### DIRECTIONS
**1.** Summarize the text on the moral status of fetuses in two sentences.
**2.** Answer these questions using the text on the moral status of fetuses.
(a) What does the text say John the Baptist did in the womb?
(b) Which two groups does the text say use the word "murder" for the killing of fetuses and animals?
(c) Which number is attached to the item that ends with "Can we not test this?"
**3.** Carry on the text on the moral status of fetuses, starting after its final line.

==== TEXT PROVIDED ====

#443 | Do other infants have the ability to leap in the womb with joy as did John the Baptist? Can we honestly use that anecdote to claim all infants are likewise epistemically and emotionally developed in the womb in an argument presumably to establish the status of the unborn?
#440 | Isn’t the use of “murder” in discussions of the killing of fetuses and animals by Christians and animal rights activists merely an attempt to illegitimately evoke the connotative force of a legal term that clearly does not legally encompass these cases?
#405 | Isn’t the notion that John the Baptist jumped in the womb evidence for both 1) other fetuses have souls and 2) other fetuses have emotions and physical reactions to those emotions? Can you accept the 1st and consistently and honestly reject the 2nd? Can we not test this?

==== DATA FOR REVIEW ====

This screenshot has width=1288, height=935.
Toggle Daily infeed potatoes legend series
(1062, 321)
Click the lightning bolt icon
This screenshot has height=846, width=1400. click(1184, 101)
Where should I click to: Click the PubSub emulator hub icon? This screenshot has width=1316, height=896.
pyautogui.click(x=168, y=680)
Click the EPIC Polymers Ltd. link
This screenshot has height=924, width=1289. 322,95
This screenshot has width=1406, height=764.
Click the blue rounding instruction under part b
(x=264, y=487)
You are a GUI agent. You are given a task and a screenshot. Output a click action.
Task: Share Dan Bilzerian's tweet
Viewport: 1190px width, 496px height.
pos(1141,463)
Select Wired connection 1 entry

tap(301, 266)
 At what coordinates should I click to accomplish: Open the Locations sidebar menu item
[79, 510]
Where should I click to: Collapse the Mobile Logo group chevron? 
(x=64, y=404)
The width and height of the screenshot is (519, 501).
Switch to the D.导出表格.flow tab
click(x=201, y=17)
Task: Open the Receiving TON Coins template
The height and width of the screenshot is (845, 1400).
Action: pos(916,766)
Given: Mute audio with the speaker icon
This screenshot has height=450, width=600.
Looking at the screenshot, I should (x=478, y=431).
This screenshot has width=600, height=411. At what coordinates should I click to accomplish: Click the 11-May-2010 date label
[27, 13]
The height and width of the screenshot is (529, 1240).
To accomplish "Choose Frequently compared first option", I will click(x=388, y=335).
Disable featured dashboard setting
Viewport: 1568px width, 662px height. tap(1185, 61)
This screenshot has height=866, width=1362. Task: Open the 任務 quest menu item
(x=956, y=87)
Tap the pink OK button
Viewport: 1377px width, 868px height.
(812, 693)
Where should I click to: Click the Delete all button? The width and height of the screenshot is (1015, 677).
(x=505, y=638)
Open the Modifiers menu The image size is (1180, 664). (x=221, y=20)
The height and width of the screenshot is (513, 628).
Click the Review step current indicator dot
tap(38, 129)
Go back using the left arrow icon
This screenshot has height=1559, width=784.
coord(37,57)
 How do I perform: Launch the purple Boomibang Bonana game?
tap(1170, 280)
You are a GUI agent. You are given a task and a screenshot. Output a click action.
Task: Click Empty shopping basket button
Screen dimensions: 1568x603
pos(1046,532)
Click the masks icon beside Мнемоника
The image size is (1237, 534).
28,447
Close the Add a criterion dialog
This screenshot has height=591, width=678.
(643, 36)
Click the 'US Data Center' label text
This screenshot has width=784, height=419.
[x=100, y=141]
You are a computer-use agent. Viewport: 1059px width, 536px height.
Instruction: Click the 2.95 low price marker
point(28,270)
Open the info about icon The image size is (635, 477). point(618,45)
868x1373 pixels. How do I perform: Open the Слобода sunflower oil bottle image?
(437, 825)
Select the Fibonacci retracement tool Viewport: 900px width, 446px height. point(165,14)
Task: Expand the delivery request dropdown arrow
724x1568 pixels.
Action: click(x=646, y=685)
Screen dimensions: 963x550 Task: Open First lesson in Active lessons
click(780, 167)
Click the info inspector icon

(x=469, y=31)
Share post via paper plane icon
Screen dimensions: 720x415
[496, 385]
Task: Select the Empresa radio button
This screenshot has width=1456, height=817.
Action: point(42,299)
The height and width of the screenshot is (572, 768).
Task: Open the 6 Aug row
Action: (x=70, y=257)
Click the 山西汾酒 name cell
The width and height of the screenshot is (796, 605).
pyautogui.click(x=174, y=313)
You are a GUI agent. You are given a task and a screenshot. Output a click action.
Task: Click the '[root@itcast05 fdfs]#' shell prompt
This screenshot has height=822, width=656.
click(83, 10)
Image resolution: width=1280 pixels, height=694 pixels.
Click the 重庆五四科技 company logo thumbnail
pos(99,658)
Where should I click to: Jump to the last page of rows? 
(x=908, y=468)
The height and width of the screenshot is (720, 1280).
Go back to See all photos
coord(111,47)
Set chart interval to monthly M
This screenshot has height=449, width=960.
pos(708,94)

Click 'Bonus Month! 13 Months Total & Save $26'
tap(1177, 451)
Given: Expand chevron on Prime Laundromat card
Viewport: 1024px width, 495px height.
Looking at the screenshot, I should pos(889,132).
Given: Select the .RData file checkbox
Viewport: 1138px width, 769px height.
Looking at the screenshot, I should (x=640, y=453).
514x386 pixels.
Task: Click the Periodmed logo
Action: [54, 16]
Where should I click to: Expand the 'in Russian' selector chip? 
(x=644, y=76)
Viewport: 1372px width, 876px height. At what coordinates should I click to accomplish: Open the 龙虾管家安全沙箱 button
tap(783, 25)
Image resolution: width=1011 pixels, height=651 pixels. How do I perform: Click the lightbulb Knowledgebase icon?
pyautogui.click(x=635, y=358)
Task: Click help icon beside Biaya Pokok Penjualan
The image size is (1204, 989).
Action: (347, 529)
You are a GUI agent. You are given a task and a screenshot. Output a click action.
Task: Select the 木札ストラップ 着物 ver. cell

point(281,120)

====

### EXPECTED RESPONSES
**1.** The text asks whether John the Baptist leaping in the womb with joy can support the claim that all fetuses have souls, emotions, and epistemic development, and whether one can honestly accept the first while rejecting the second. It also asks whether Christians and animal rights activists who call the killing of fetuses and animals "murder" are illegitimately borrowing the force of a legal term that does not legally cover these cases.

**2.**
(a) He leaped, or jumped, in the womb with joy.
(b) Christians and animal rights activists.
(c) #405.

**3.**
#382 | Photos of aborted fetuses are presented to ensure a fully-informed decision. Should not depictions of the dismembered bodies of Amalekite infants be presented alongside the Gospel story for the same reason? Is a highly-curated, 1-sided presentation of God honest?
#359 | Greg invokes the 1st trimester“ jump for joy” of John the Baptist as evidence life begins at conception. Can we rigorously test this? Can we expect other fetuses also showing clear knowledge and emotions in the 1st trimester? Or is this just one more insulated & unfalsifiable claim?
#323 | Believers and nonbelievers alike would assault a hospital to free children being tortured and killed. Yet Christians will not do the same at an abortion clinic despite their unequivocal claim there is no relevant difference between an unborn child and a born child. Why?
#298 | Isn’t there an enormous incongruity between 1) what Christians would do if doctors, in Mendelian form, began to slaughter the infirmed in a children’s hospital and 2) what they actually do about what they honestly consider to be slaughter in abortion clinics?
#261 | Assuming “Christian morality“ is clear, coherent and minimally practical, is it moral or immoral to kill doctors to protect fetuses? What, exactly, does that moral calculus look like? Or is biblical morality more relative and subjective?